Science News, Jan 9, 1999 by Sarah Simpson

Biology might have begun in cauldrons at the bottom of the sea

In a back room at the Carnegie Institution of Washington (D.C.), Jay A. Brandes packs water and powdered rock into a 24-carat-gold capsule not much bigger than a daily vitamin. He injects gases like those spewed by a volcano and then seals the receptacle. Finally, he places the shiny amulet inside "the bomb," a device isolated from the rest of the world by steel panels salvaged from a scrapped battleship. Within, the mixture is besieged with scorching temperatures and bone-crushing pressures, forces like those at work at seafloor geysers. Brandes and his colleagues then look inside the tortured capsule for evidence of the chemical steps that sparked the beginnings of life.

Using no more than the cocktail of chemicals discharged at undersea hydrothermal vents, the researchers are trying to mimic reactions that occur within living cells.

Oceanographer Jack Corliss first discovered these vents in 1977, while exploring a volcanic ridge at the bottom of the Pacific Ocean. Before then, oceanographers had considered the ocean floor cold and mostly barren. Corliss' view outside the tiny research submersible revealed a different world.

Peering out a porthole, Corliss became the first person to witness the biological wonderland of shoe-sized clams, 6-foot tube worms, and blizzards of strange microbes thriving at the vents, which spew out a hellish mix of shimmering brines. If these creatures can subsist in a bath of scorching chemicals and heat from the planet's interior, he reasoned, then perhaps this is where life got its start.

Corliss' proposal that life sprung from water, gas, and rocks far out of the sun's reach inspired grandiose theories but remained virtually untested for 20 years. Most origins-of-life researchers were still busy pondering the long-held notion that life's precursor chemicals linked up at the surface of a sun-drenched pond or ocean. In this more traditional scenario, the sun simmered a prebiotic soup for millions of years to cook up the first cellular organisms.

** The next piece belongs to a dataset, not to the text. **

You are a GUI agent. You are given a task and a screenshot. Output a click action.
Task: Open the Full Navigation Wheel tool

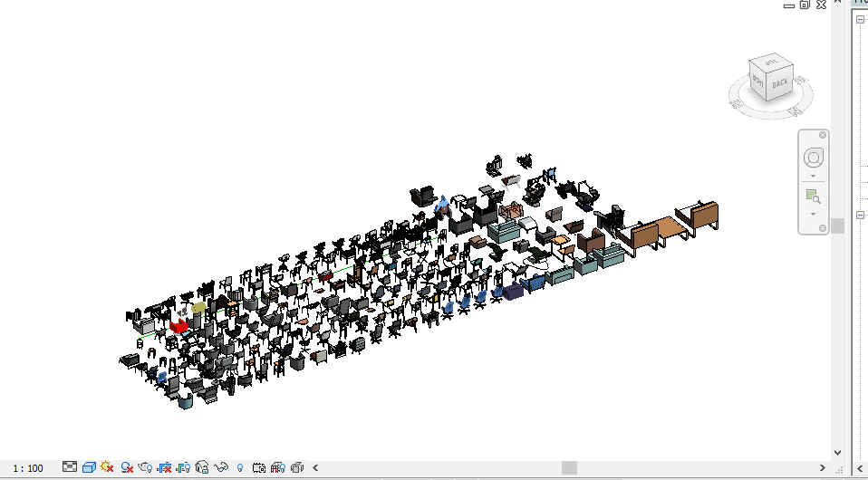point(813,158)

Only in the past few years have scientists such as those at the Carnegie Institution begun to roll up their shirtsleeves and get down to the business of determining what biochemical reactions are possible at hydrothermal vents. In a series of recent experiments, researchers have found that the harsh vent conditions can foster some of the chemical steps thought necessary for early life. Their results are capturing the attention of a growing group of scientists--and raising belief in the chance of finding life elsewhere in the universe.

The most detailed step-by-step blueprint for how Earth's oldest raw materials could have given rise to the stuff of life came out of the imagination of Gunter Wachtershauser, an organic chemist at the University of Regensberg in Germany. Ten years ago, Wachtershauser conceived of an assembly-line process at the ocean floor that transforms basic inorganic chemicals into organic chains, the biological molecules that are the building blocks of life.

Wachtershauser's factory enlists the elements of modern industry--all readily available at vents. The conveyor belt is the flat surface of metal sulfide minerals, such as iron pyrite, abundant in seafloor rocks. The raw materials are carbon- and hydrogen-rich gases from volcanic belches dissolved in the seawater. The workers that drive the assembly line--the keys to the whole process--are metallic ions in the sulfides.

In living cells, complex proteins called enzymes play the role of factory laborers, bringing certain molecules together and splitting others apart. Before enzymes appeared on the planet, Wachtershauser says that metallic ions filled that catalytic role. Without these mediators, reactions might take months or years, or never happen at all, he adds. New components would never get added to the molecules passing by on the conveyor.

In Wachtershauser's theory, the first organic molecule put together on the conveyor belt was acetic acid, a simple combination of carbon, hydrogen, and oxygen that is best known for giving vinegar its pungent odor. Formation of acetic acid is a primary step in metabolism, the series of chemical reactions that provides the energy that cells use to manufacture all the biological ingredients an organism needs.

According to the theory, metabolism came before all else. Once a primitive metabolism evolved, it began to run on its own, and only later were cells' other basic elements, such as a genetic code, invented.

Wachtershauser focuses on the heart of modern metabolism, the citric acid cycle. All living cells use this series of reactions to extract energy from food. The cycle makes changes in several chemical compounds, but it always begins with acetic acid. Inside a cell, the two carbon atoms in each acetic acid molecule are eventually expelled as carbon dioxide in a reaction that gives off a packet of energy.

Because the citric acid cycle is intrinsic to all modern life, Wachtershauser guesses that its basic reactions are close to the chemistry with which life began--with one significant variation. In the oxygen-deficient world at hydrothermal vents, heat-loving bacteria operate the cycle backward (SN: 3/29/97, p. 192). Instead of giving off carbon dioxide to make energy, they incorporate carbon atoms to build a succession of more complex organic molecules. Wachtershauser says life's first chemicals were built the same way.